Die Studie, die gestern in der Sportmetropole Mailand vorgestellt wurde, basiert auf Ernährungstagebüchern von 482 Berufstätigen. Ergebnis: Jede dritte Person springt regelmäßig über Mittag oder Abend. Das Resultat ist kein flacherer Bauch, sondern ein um 38 Prozent höheres Risiko für Übergewicht innerhalb eines Jahres. Der Grund liegt im Stoffwechsel: Fehlt dem Körper zur Mittagszeit Energie, schaltet er in den Sparmodus. Die nächste Kalorienbombe – meist abends – landet direkt auf der Hüfte.
Der zusammenbruch nach 15 uhr
Fiorentini nennt das „postprandialer Absturz“. Gemeint ist der Moment, wenn Blutzucker und Insulin nach einem ausgelassenen Essen unkontrolliert ausschwingen. Die Konsequenz: Heißhunger auf 400-Kalorien-Snacks statt 150. „Die Leute glauben, sie sparen sich die Pasta“, sagt die Biologin, „vergessen aber, dass der Körper nachts die Rechnung präsentiert.“
Ein weiterer Nebeneffekt: Leistungseinbrüche. Sportler, die vor dem Training hungern, verlieren durchschnittlich 12 Prozent Kraftausdauer. Für den Amateurbereich heißt das: Der Montagabend-Lauf wird zur Qual, der Herzfrequenz-Pegel bleibt im grauen Mittelmaß.

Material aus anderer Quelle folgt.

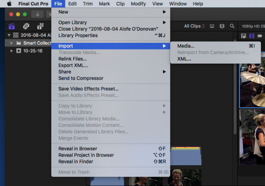Select XML... in the Import submenu
Screen dimensions: 265x186
tap(184, 59)
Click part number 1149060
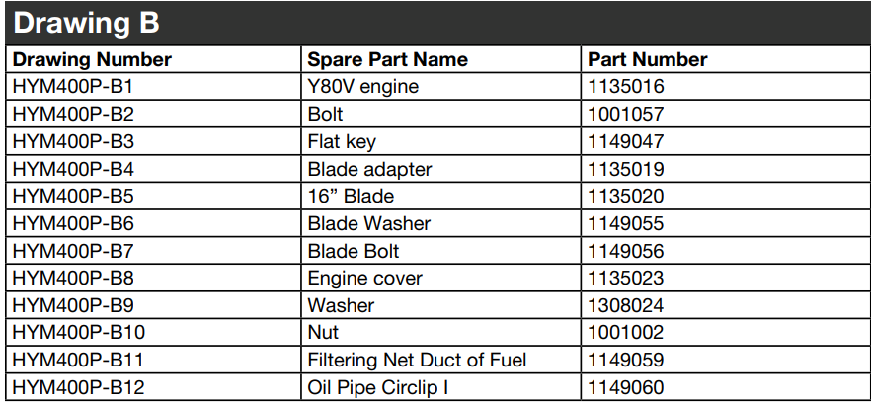Image resolution: width=871 pixels, height=407 pixels. [x=625, y=388]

So holst du dir die kontrolle zurück
Fiorentinis Rezept klingt simpel, setzt aber Disiplin voraus: Drei Hauptmahlzeiten plus zwei strukturierte Snacks – einer zwischen 10 und 11 Uhr, der andere zwischen 16 und 17 Uhr. Pro Portion: 15 g Protein, maximal 20 g Kohlenhydrate, Fett als „Schmieröl“, nicht als Hauptdarsteller. Beispiel: Griechischer Joghurt mit Mandeln und Beeren. Effekt: Der Blutzuckerverlauf bleibt flach, das Sättigungsgefühl stabil.
Für Vereinsathleten lautet die Devise: Vor dem Training essen, nicht fasten. Eine halbe Stunde vor dem Sport sollte eine Banane oder ein kleines Müsliriegel her. „Wer mit knurrendem Magen joggt, verbrennt keine Fettreserven, sondern Muskelmasse“, warnt Fiorentini. Die Studie zeigt: Sportler mit prä-workout-Snack steigern ihre Fettoxidation um 17 Prozent – ein Wert, der über Wochen hinweg 0,8 kg reines Fett bedeutet.
Die Botschaft ist klar: Wer seine Mahlzeiten straff organisiert, gewinnt nicht nur Zeit, sondern auch eine Spur Geschwindigkeit auf der Laufstrecke. Die Badehose kommt 2026 nicht von allein – sie folgt dem, der pünktlich isst.